The old Logitech Quickcam Orbit (2003) sat under my window on the shelf in my work room for years when support made it useless, but I found a way to bring new life to the old device from a distance. The Orbit’s last support was for Windows Vista, making the use of the old webcam limiting. Using the TP-LINK TL-PS310U USB 2.0 server and a Windows XP virtual machine I was able to view the webcam in my work room from another room.

One of my issues with having my work room in a separate partition of the building, is that I have to leave and return hours later. Instead of repeatedly visiting my work room to monitor an activity, it would be nice to monitor the room with a camera. Instead of using a computer to route or use a very long USB extension cord, I used a device for sharing a printer. The TP-LINK TL-PS310U is a USB printer and storage sharing device that connects USB to the Network. The next step was to run a Windows XP virtual machine to run the Logitech software. Once everything was setup, I was surprised. I didn’t think it would work.

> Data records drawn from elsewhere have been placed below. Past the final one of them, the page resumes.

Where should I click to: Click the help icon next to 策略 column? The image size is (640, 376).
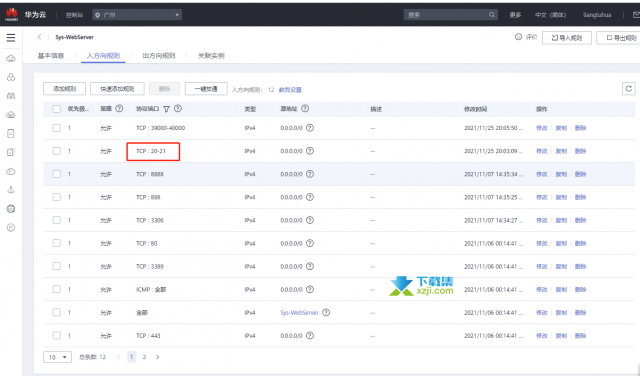(x=119, y=109)

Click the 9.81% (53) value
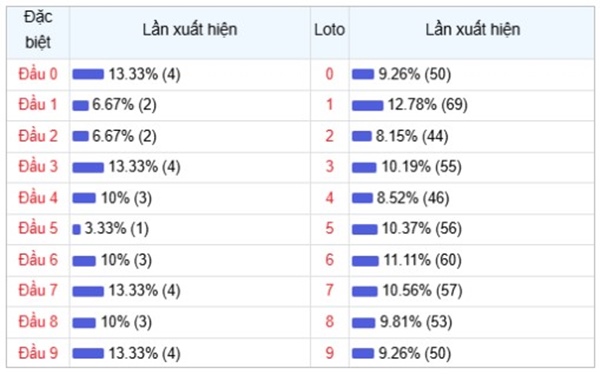click(416, 322)
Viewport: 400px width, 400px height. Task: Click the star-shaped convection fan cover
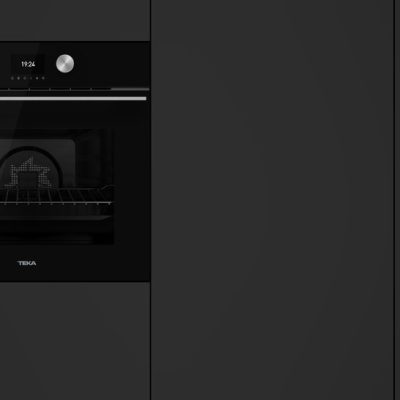pos(29,173)
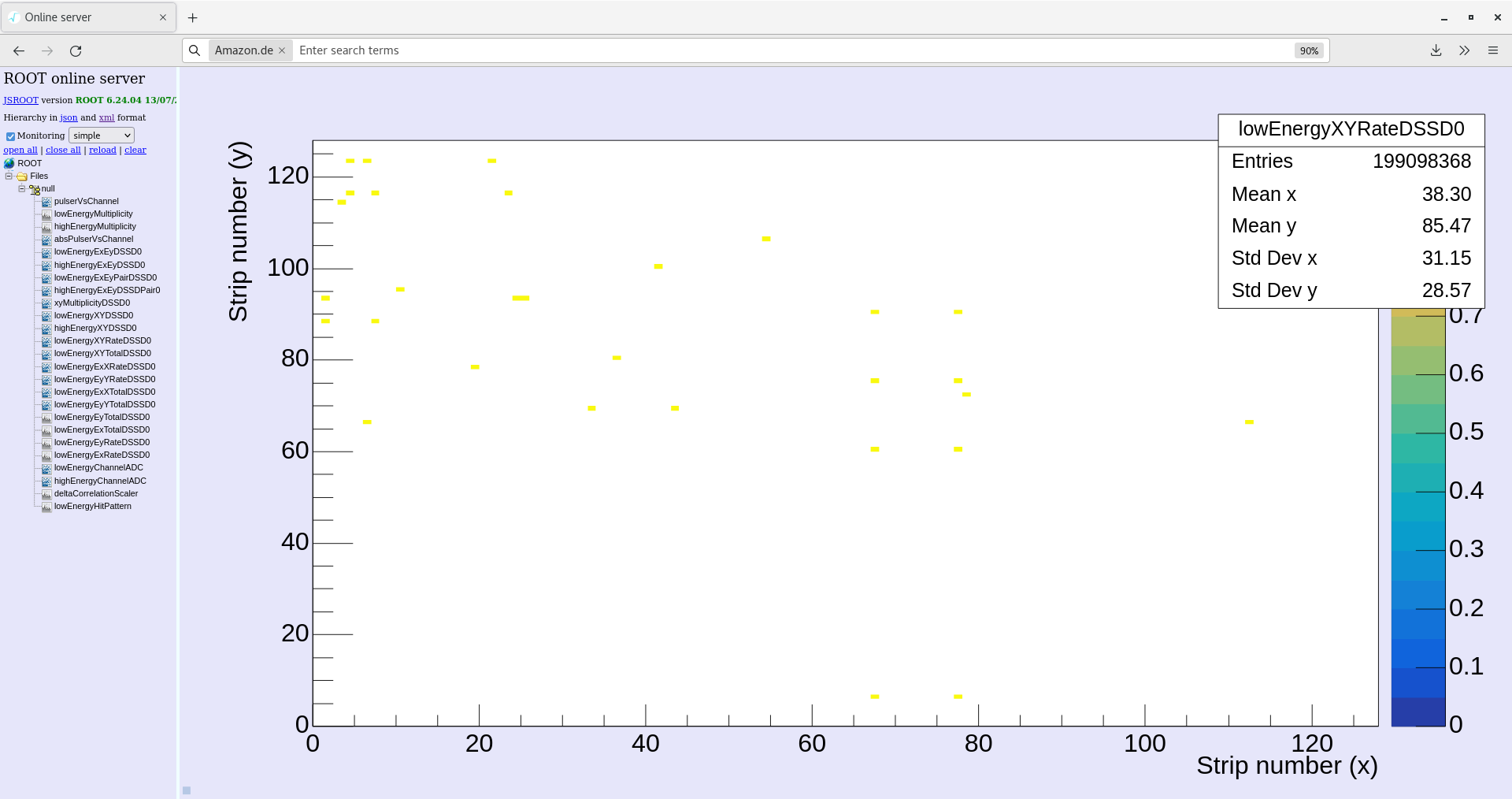Open lowEnergyXYTotalDSSD0 histogram

click(x=102, y=353)
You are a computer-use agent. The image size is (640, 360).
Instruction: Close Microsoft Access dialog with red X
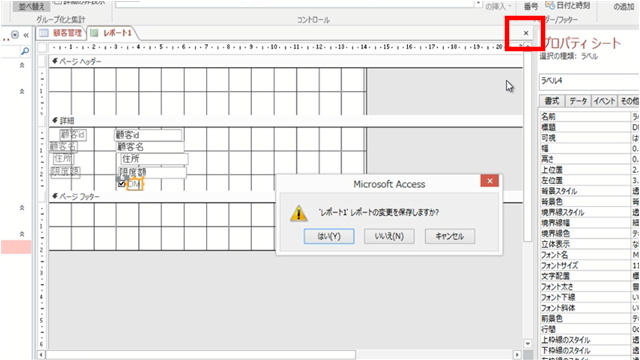pos(490,181)
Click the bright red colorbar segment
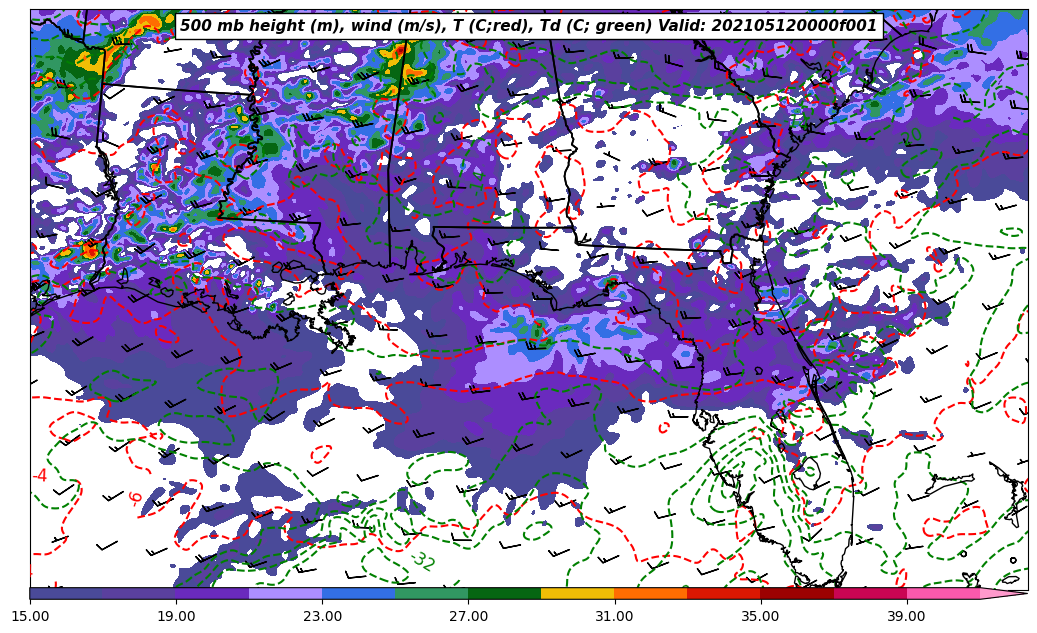This screenshot has height=633, width=1037. pyautogui.click(x=723, y=593)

I was amazed that it actually worked. The performance was a little poor since I was running the device indirectly though hoops, but it worked. Specially amazing since the TL-PS310U was tested to have a transfer speed of approximately 4 megabytes per second, which turned out to be enough to operate the webcam. Using the webcams turning features was really slow and performed poorly, but fun to try. Doing this has got me interested in finding better solutions, I’d like to try better solutions for connecting a webcam over a long distance.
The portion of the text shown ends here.